FIG. 2(a) schematically illustrates a conventional heat exchange circuit 200 for a gas discharge laser, such as an excimer laser. A discharge circuit 202 is shown adjacent to the laser tube, or discharge chamber 204. Inlet tubing 206 carries fluid into the discharge chamber 204 at temperature Tin, while outlet tubing 208 carries fluid out of the chamber at temperature Tout. A control valve 210 can open and close a fluid flow loop created between the discharge chamber and an external fluid source 212. A temperature sensor 214 can be used to measure the gas temperature TG within the chamber 204. A flow control module 216 can be used to adjust the control valve 210 based on the measured temperature TG.
FIG. 2(b) illustrates the heat exchange circuit of FIG. 2(a) including a heater 218 positioned between the external fluid source 212 and the discharge chamber 204. The fluid flows past the control valve 210 to the heater 218 at temperature Tin1. The fluid is heated by the heater 218, such that the fluid flows from the heater to the discharge chamber 204 at an increased temperature Tin2. The controller 216 can control both the control valve 210 and the heater 218 based at least in part on signals received from the temperature sensor 214. Cooling water can be heated by passing the water through the heater 218 when burst operation of the laser is interrupted. Adding heat to the cooling circuit is, however, an inefficient and slow approach to altering the temperature of the cooling water during laser operation. Such an approach slowly increases the input water temperature, which flows through the heat exchanger within the laser tube.

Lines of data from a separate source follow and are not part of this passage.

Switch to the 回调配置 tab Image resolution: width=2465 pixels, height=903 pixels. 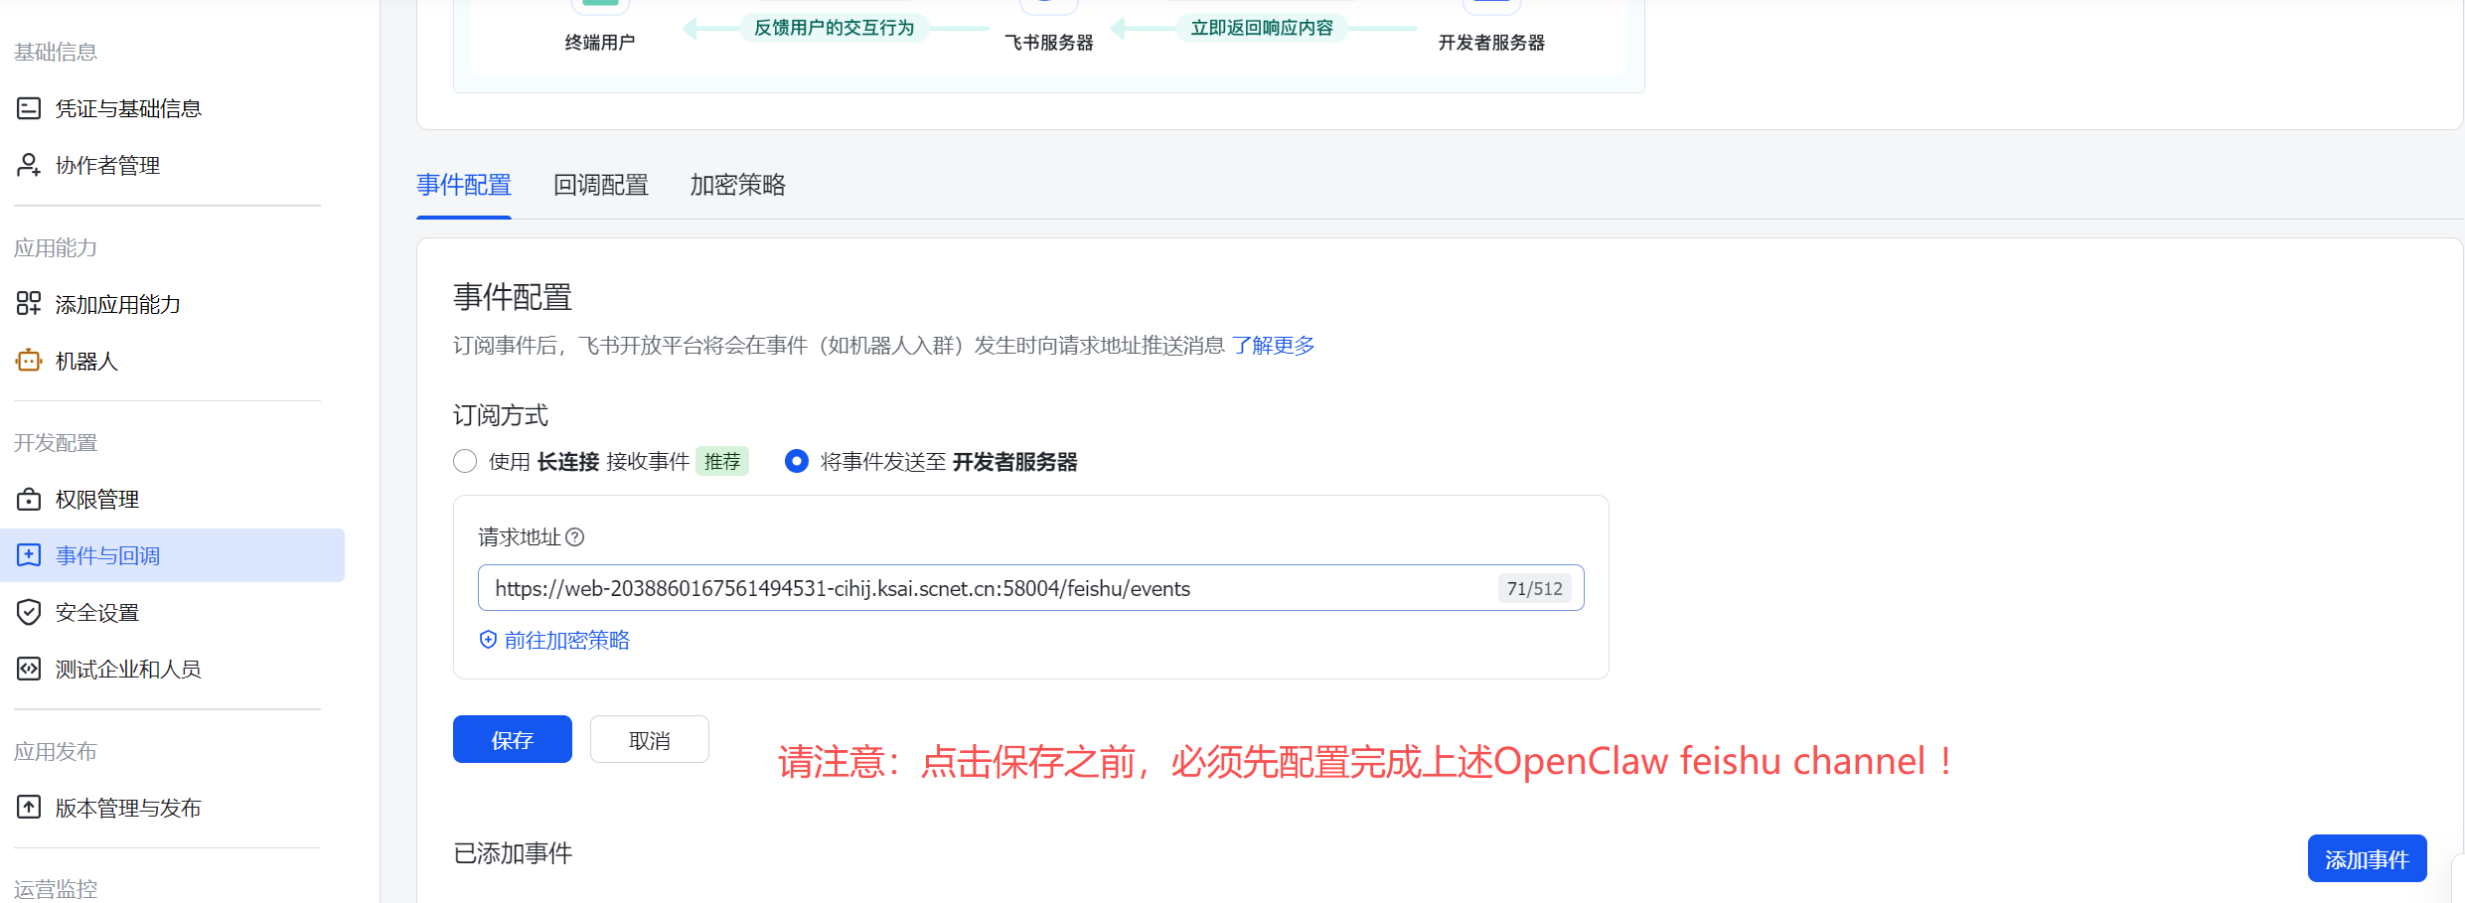click(x=600, y=185)
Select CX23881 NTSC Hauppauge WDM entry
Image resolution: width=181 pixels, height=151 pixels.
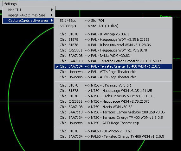(113, 101)
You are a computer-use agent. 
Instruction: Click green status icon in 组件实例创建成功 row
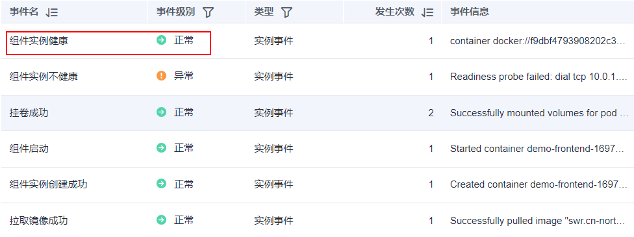pos(161,184)
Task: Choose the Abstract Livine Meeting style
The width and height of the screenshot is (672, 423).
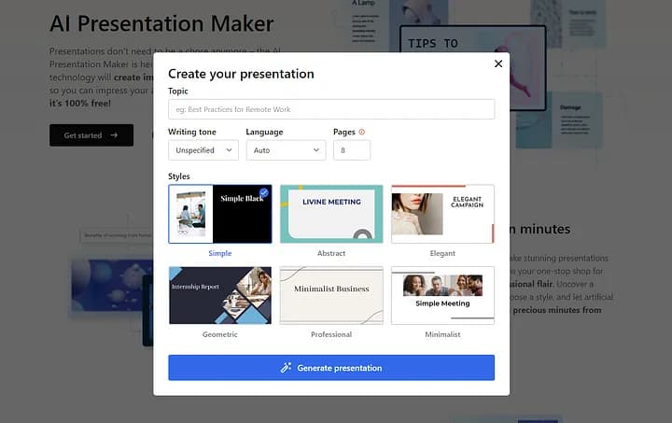Action: tap(331, 214)
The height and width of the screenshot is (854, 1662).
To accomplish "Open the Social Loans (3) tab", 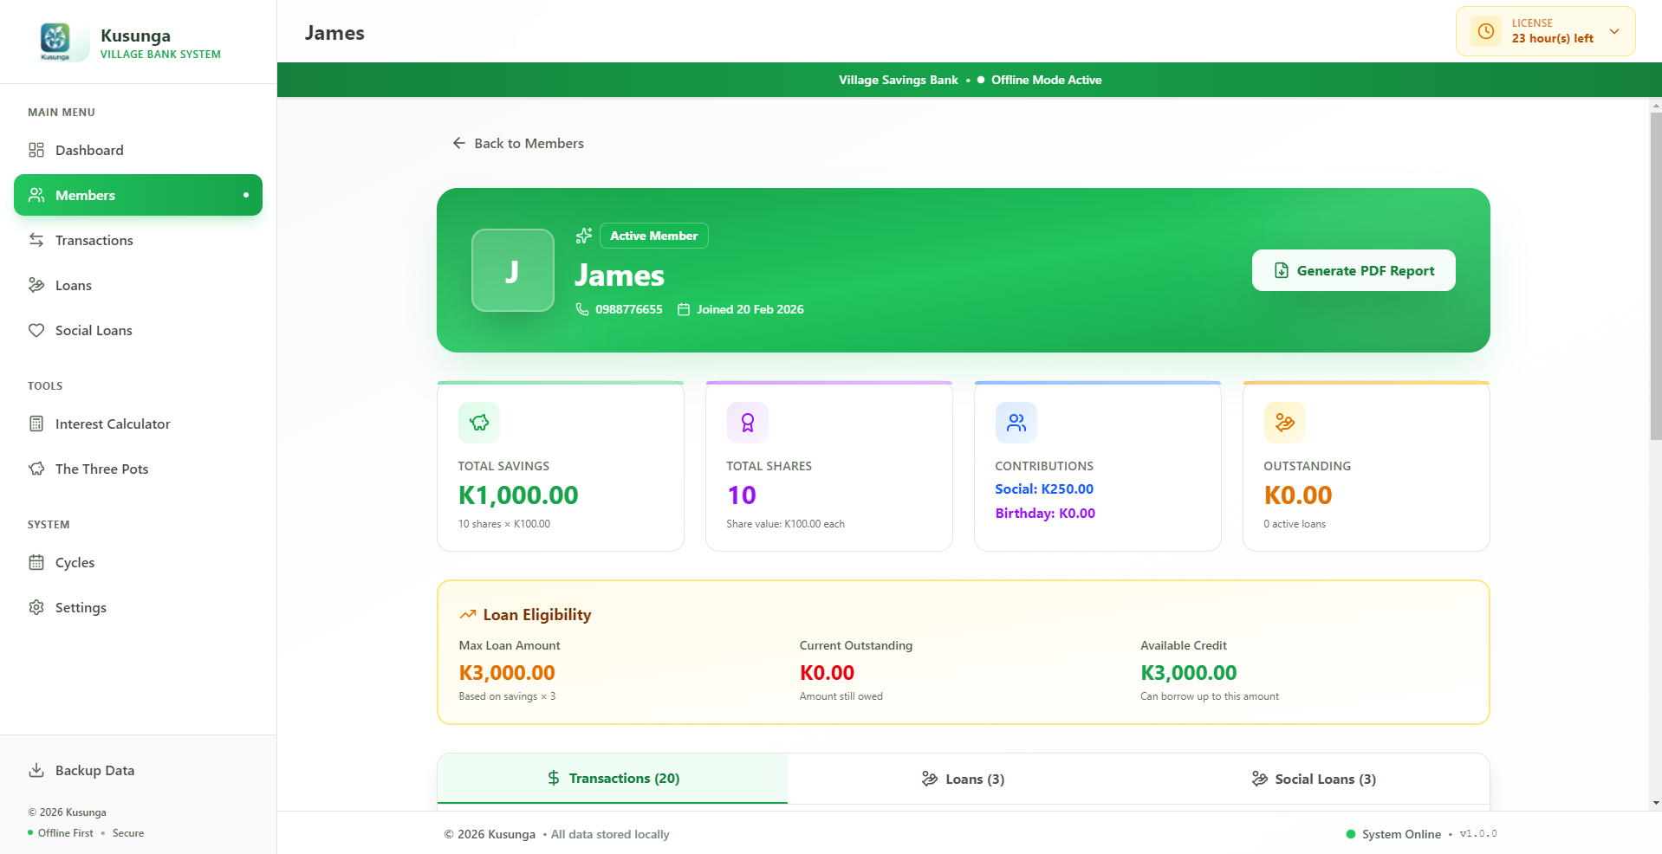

When high duty cycle operation is restarted following a pause in high duty cycle operation for a long or short duration, the gas mixture temperature will slowly ramp back up to optimum temperature, which can disturb laser performance during the ramp-up period. Therefore, heat is added to the heat exchange fluid or directly into the laser chamber during the very low duty cycle or standby operation, or during a limited laser off time, to thermally stabilize the laser gas around optimum temperature. Conventional systems have used additional electrical heating of the gas in the laser chamber (see U.S. Pat. No. 5,377,215, hereby incorporated herein by reference) or by heating the incoming fluid in the heat exchanger tubing up to Tin2=40° C. . . . 60° C. (see U.S. Pat. No. 6,034,978, hereby incorporated herein by reference). Each of these methods requires an additional module, and is inefficient due to the initial low temperature which must be heated to a high temperature only when the high temperature is desired, thereby leaving an unsatisfactory delay and period of change from low to high temperature. In addition, a very high electrical current is used to provide the power to raise the temperature of the fluid and/or gas mixture to optimum, which is not practical. Moreover, gas temperature overshoots can occur, such as when energy from the heater cannot be instantaneously stopped at the beginning of high duty cycle operation and/or due to the inherently imprecise nature of warming and cooling a heating element across a wide temperature range. Further, these methods are very slow and are unable to adequately follow rapid changes in the mode of laser operation, such as between very low (idle) and very high (exposure) duty cycles of laser operation, with cycle times between fractions of seconds and several minutes.
A gas temperature deviating from the optimum can cause substantial distortions in laser parameters such as pulse-to-pulse stability, overshoot control and burst behavior in general that are unsatisfactory. Even temperature fluctuations of a few degrees centigrade from optimal can have a negative impact on the performance of the laser system.